What you will do.
In the forum discussion on smelting below, what does the existing alternate recipe use for bloom?

Excerpted passage.
We already have an alternate recipe that uses charcoal for bloom, so that already conserves coal.

Why would better smelters make more? refining materials actually reduces it, not the other way around. When you melt it and separate the impurities, the volume shrinks by a huge amount. Why would a more efficient smelter suddenly cause the material to double or triple in weight/volume? Are we baking cakes? fluffy cakes?? or is it using magic?

More efficient smelters would just smelt faster, or the high grade smelter would simply be necessary to even reach the correct melting point for certain materials. There's equipment that will easily melt iron, but not evennnnnn remotely reach the temperature needed to melt aluminum for example.
Spaceminnow Jan 20, 2024 @ 1:23pm 
It looks like your asking for more material out from a small amount of material in...

Extracted material.
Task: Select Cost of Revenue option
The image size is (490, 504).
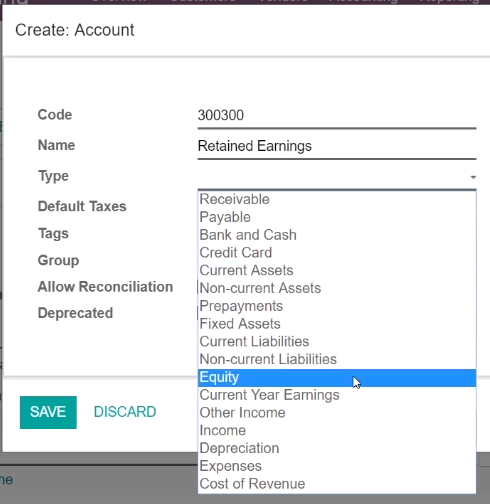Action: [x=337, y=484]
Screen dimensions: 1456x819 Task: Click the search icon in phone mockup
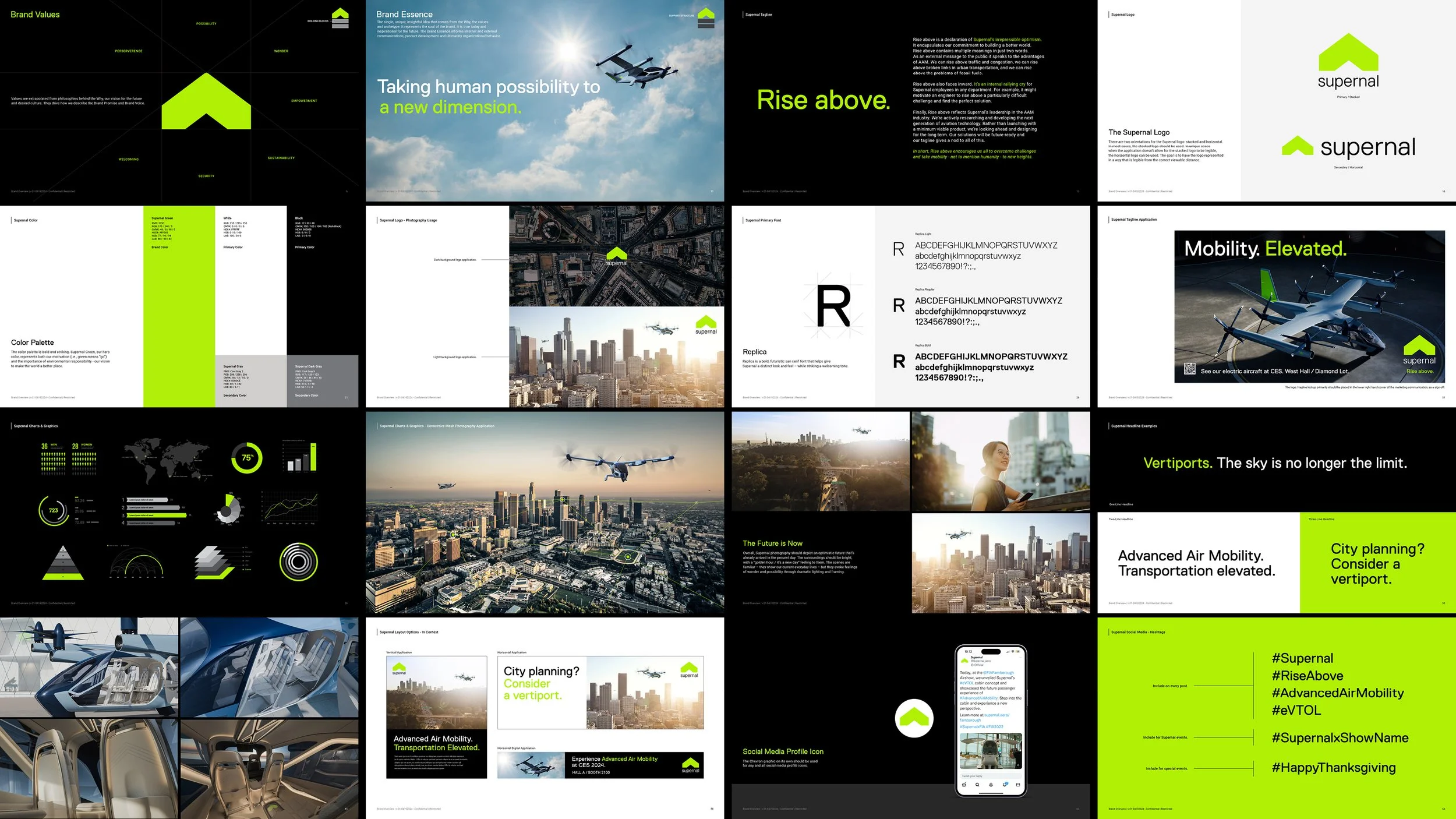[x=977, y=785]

Answer for this exercise.
Charcoal.